- Interactive map of Dunes Road, Florida
- Coordinates: 26°29′3″N 80°7′7″W﻿ / ﻿26.48417°N 80.11861°W
- Country: United States
- State: Florida
- County: Palm Beach

Area
- • Total: 0.50 sq mi (1.3 km^{2})
- • Land: 0.50 sq mi (1.3 km^{2})
- • Water: 0 sq mi (0.0 km^{2})
- Elevation: 16 ft (5 m)

Population (2000)
- • Total: 391
- • Density: 756/sq mi (291.9/km^{2})
- Time zone: UTC-5 (Eastern (EST))
- • Summer (DST): UTC-4 (EDT)
- Area codes: 561, 728
- FIPS code: 12-18612
- GNIS feature ID: 1853246

= Dunes Road, Florida =

Dunes Road is a former census-designated place (CDP) and current unincorporated place in Palm Beach County, Florida, United States. The population was 391 at the 2000 census.

==Geography==
Dunes Road is located at (26.484050, -80.118514).

According to the United States Census Bureau, the CDP has a total area of 1.3 km2, all land.

==Demographics==
As of the census of 2000, there were 391 people, 136 households, and 110 families living in the CDP. The population density was 290.3 /km2. There were 142 housing units at an average density of 105.4 /km2. The racial makeup of the CDP was 91.56% White (87.2% were Non-Hispanic White), 6.39% African American, 0.77% Asian, and 1.28% from two or more races. Hispanic or Latino of any race were 4.35% of the population.

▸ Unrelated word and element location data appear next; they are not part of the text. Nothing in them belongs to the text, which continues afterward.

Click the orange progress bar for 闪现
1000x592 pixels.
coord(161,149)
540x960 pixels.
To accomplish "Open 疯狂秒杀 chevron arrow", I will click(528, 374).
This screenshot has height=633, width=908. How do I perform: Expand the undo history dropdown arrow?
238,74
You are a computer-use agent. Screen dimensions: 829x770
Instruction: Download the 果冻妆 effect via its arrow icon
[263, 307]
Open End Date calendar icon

In 2000, there were 136 households, out of which 39.7% had children under the age of 18 living with them, 63.2% were married couples living together, 13.2% had a female householder with no husband present, and 18.4% were non-families. 14.0% of all households were made up of individuals, and 4.4% had someone living alone who was 65 years of age or older. The average household size was 2.88 and the average family size was 3.14.

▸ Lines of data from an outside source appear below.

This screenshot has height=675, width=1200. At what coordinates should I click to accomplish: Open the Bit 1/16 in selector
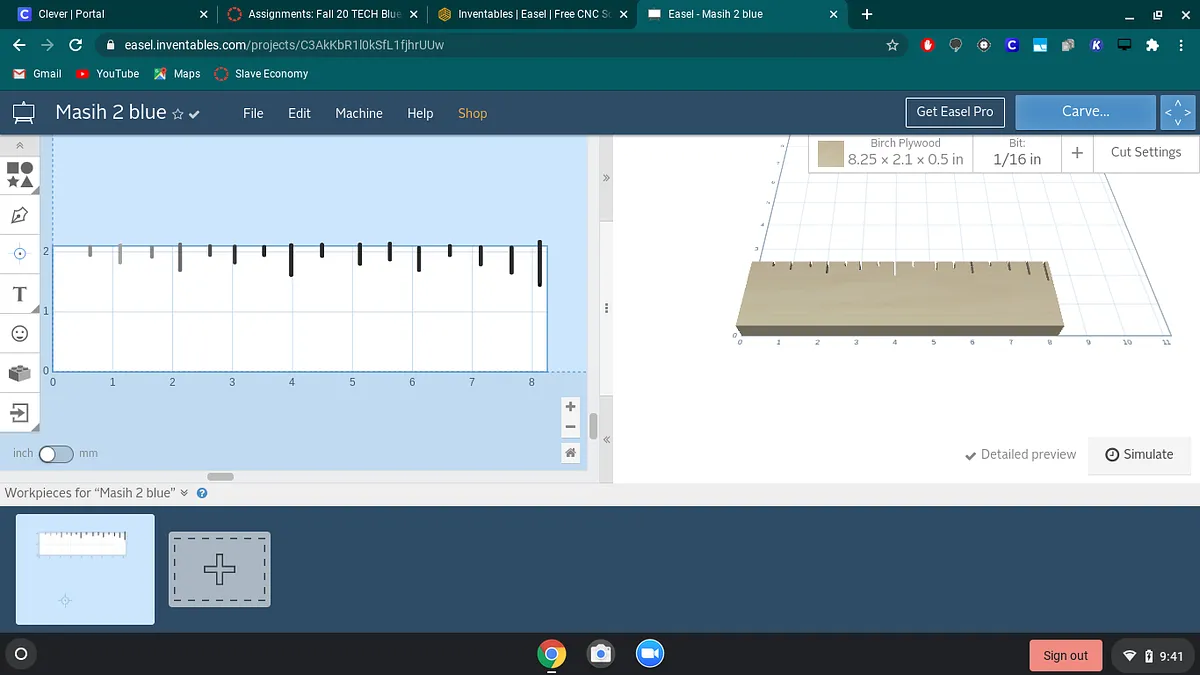[1016, 153]
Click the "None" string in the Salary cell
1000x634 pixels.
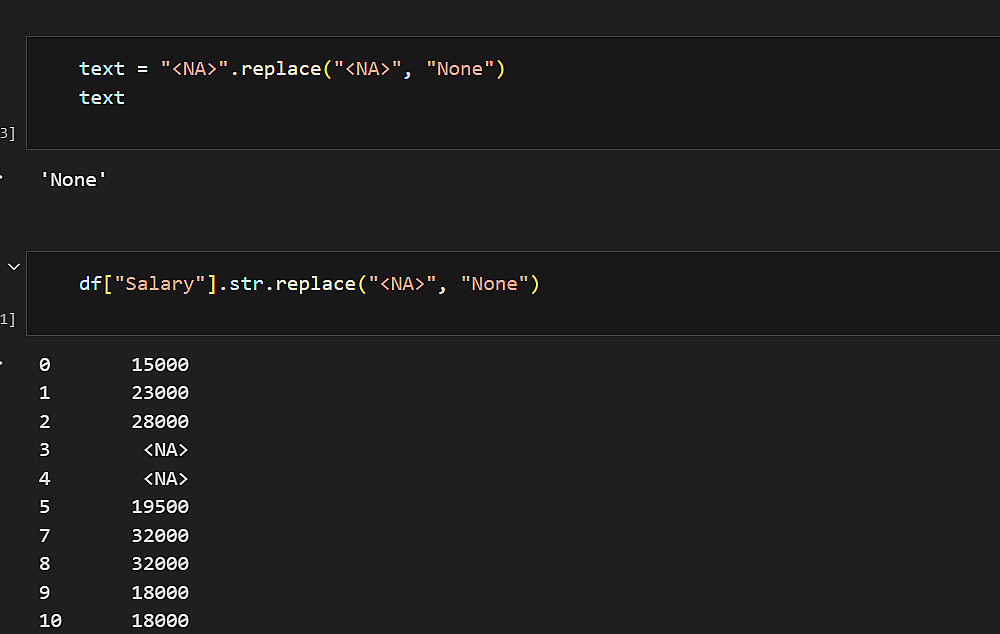pos(494,284)
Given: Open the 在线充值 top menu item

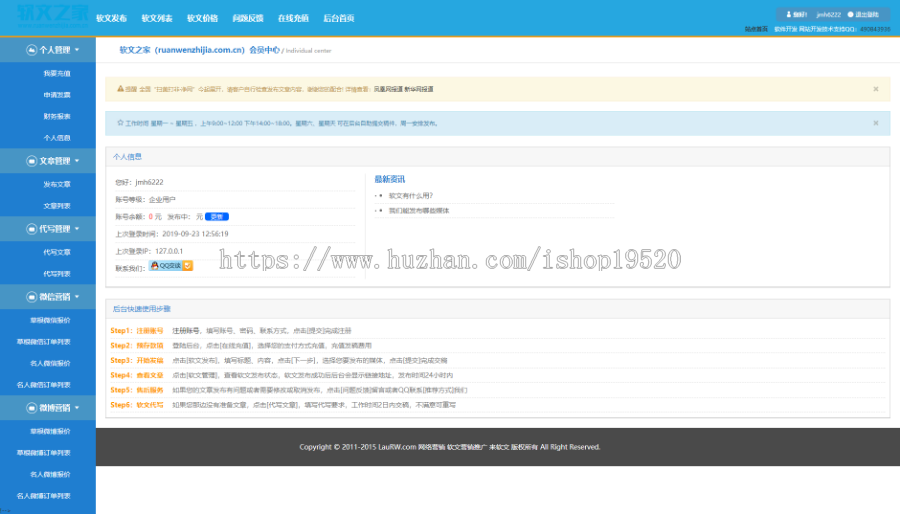Looking at the screenshot, I should [x=293, y=18].
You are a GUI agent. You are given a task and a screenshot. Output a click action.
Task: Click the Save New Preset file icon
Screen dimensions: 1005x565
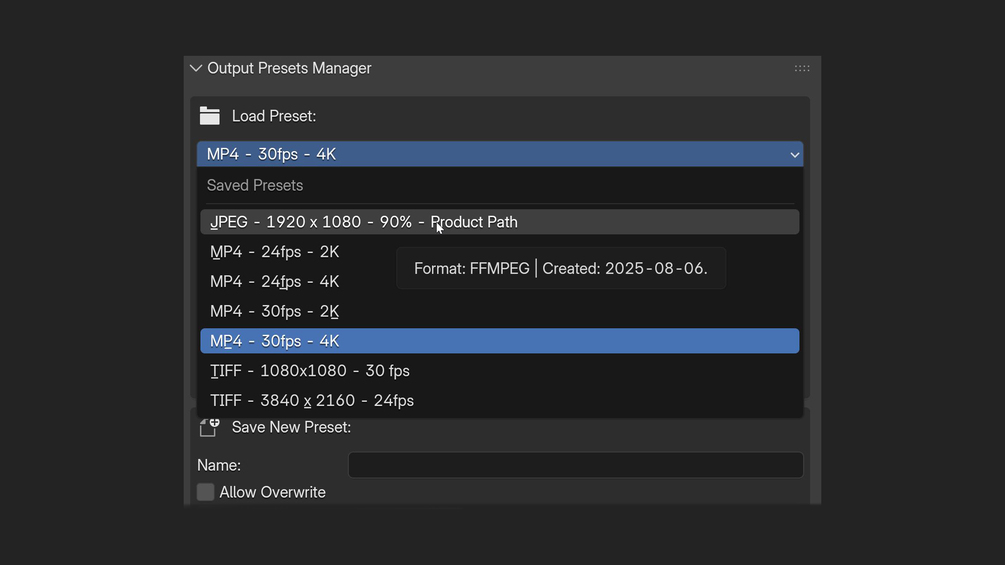click(209, 428)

In 2000, in the former CDP, the population was spread out, with 28.6% under the age of 18, 4.1% from 18 to 24, 25.8% from 25 to 44, 32.2% from 45 to 64, and 9.2% who were 65 years of age or older. The median age was 40 years. For every 100 females, there were 98.5 males. For every 100 females age 18 and over, there were 95.1 males.

In 2000, the median income for a household in the CDP was $87,671, and the median income for a family was $73,929. Males had a median income of $42,917 versus $53,000 for females. The per capita income for the CDP was $33,019. About 7.1% of families and 3.4% of the population were below the poverty line, including 3.4% of those under age 18 and none of those age 65 or over.

As of 2000, English was the first language for 100% of the population.